С раннего утра Девяткин приехал на стадион в районе метро «Шоссе Энтузиастов». Раньше сюда пускали всех желающих. С недавних пор стадион сделали ведомственным, теперь на нем тренировались и сдавали нормативы по легкой атлетике бойцы городской службы спасения. Он предъявил полицейское удостоверение заспанному вахтеру. Старик задержал взгляд на костыле и палке и, сделав про себя какие-то выводы, неодобрительно покачал головой.
Через минуту Девяткин оказался в служебных помещениях под трибунами. Здесь было темно, из душевой доносился звук льющейся воды и чьи-то голоса. Он дошагал до конца коридора, толкнул дверь, вышел на нижний ярус трибун, поднялся наверх по широкому проходу и присел на алюминиевую скамейку возле флагштоков. Позиция выбрана хорошо. В поле зрения попадало все пространство стадиона.
Поутру любителей спорта собралось немного. В дальнем углу футбольного поля группа немолодых людей занималась оздоровительной гимнастикой. Три футболиста, тоже возрастные, лениво перепасовывали мячик в центре. А на беговой дорожке тренировался майор в отставке Павел Муратов. Одетый в светлую майку, синие спортивные трусы с ядовито желтыми полосками и черные кроссовки, он выглядел прекрасно. Загорелый, бодрый, ни грамма лишнего веса. Девяткин с завистью подумал, что этот моложавый человек его одногодок, а бегает как бог. Он поднялся, подставив под плечо костыль, спустился вниз по широким металлическим ступеням, пересек первую беговую дорожку и остановился на краю второй.
Муратов продолжал бежать по внутренней дорожке. На скорости прошел поворот и рванул дальше. Локти прижаты к бокам, голова немного опущена. Но вот он бросил взгляд вперед и увидел человека на костыле и с палкой. Зрелище комичное. На беговой дорожке стадиона инвалиды встречаются нечасто. Перейдя на спортивный шаг, Муратов остановился в двух шагах от Девяткина.
– Какими судьбами? – Он хотел выглядеть веселым и бодрым. – А я смотрю: вы или не вы…

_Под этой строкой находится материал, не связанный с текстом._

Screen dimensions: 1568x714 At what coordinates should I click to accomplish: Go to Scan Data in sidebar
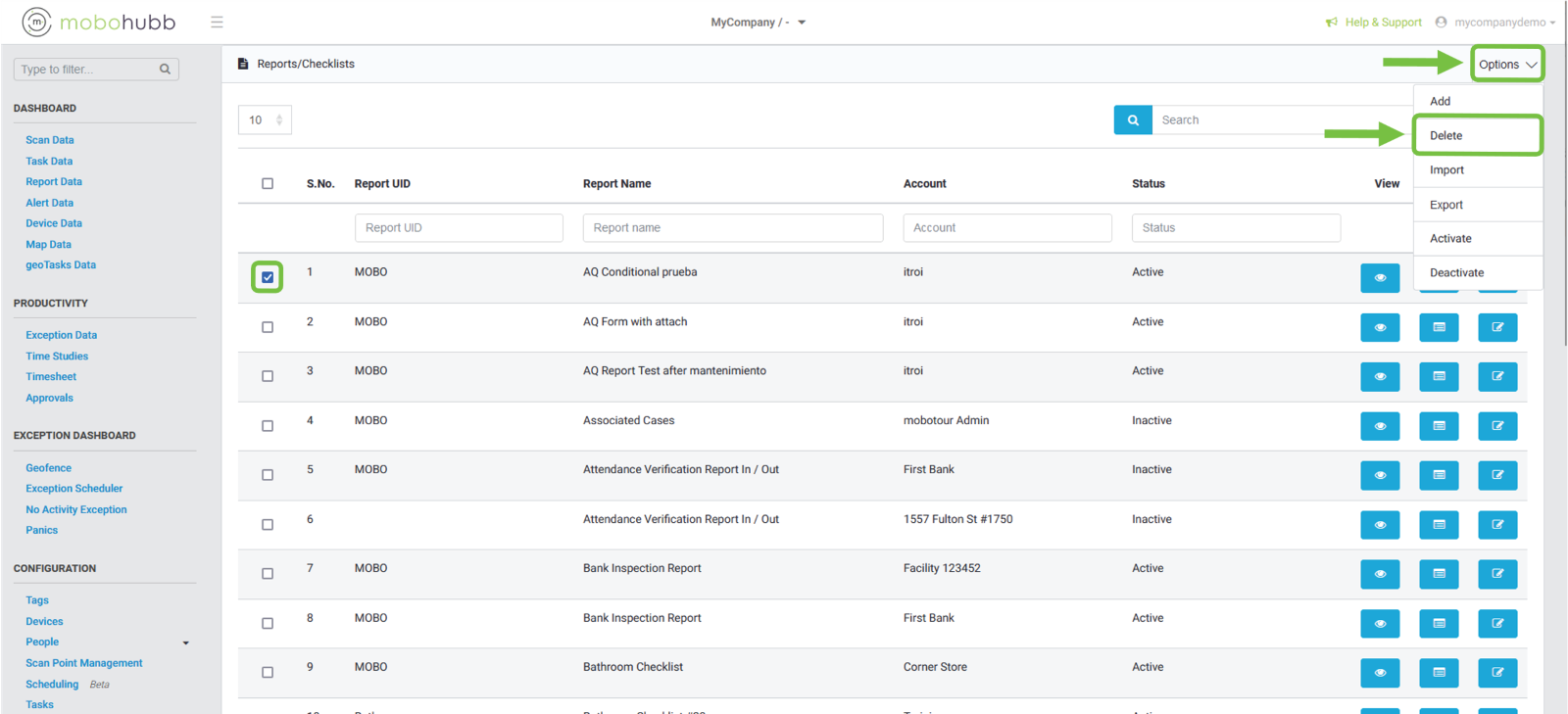coord(50,140)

– Я, – сказал Девяткин. – Я самый.
– Вы по делу или…
– По делу, – ответил Девяткин. – Прошлый раз забыл кое-что уточнить.
– Конечно, конечно.
– Ты ведь сразу понял, что попал под подозрение. Но врал в каждой мелочи. И теперь мне захотелось послушать правду.
Выдвинув вперед правое плечо, Девяткин снизу вверх ударил кулаком с зажатой в нем рукояткой трости. Удар вышел сильным, и попал куда надо – в незащищенный открытый подбородок. Муратов качнулся, схватился руками за лицо. Он глубоко прикусил язык, и теперь на нижней губе выступила кровавая полоска. Девяткин развернул плечо и въехал кулаком в верхнюю челюсть, срубив противника с ног.
Это был нокдаун. Муратов упал боком на беговую дорожку, перевалился на спину, на пару секунд лишившись сознания. Затем пришел в себя, сел на мокрую резину, тряхнул головой и сказал, глядя на Девяткина снизу вверх:
– Пару слов не для протокола: ты хреново бегаешь. Даже умудрился найти в чистом поле открытый люк. Провалился в него и сломал ногу. И стреляешь ты хреново.
– Стрельба – это ерунда, – покачал головой Девяткин. – И бег тоже. Я ловлю бандитов и убийц вроде тебя. Это – главное.
Муратов сидел на дорожке, потирая рукой подбородок. Кровь, сочившаяся из прокушенного языка, выступала на нижней губе. Головокружение уже прошло. Хотелось пнуть Девяткина в здоровую ногу и, когда тот окажется на резине беговой дорожки, просто забраться ему на грудь и превратить лицо в кровавый блин. Жаль, нет такой возможности. Он следил глазами, как из помещения под трибунами появились два парня в штатском. Один на ходу достал наручники. Муратов торопливо поднялся и выставил вперед запястья. Не хотелось, чтобы эти выродки устраивали тут спектакль: выворачивали ему руки и применяли разные подлые приемчики.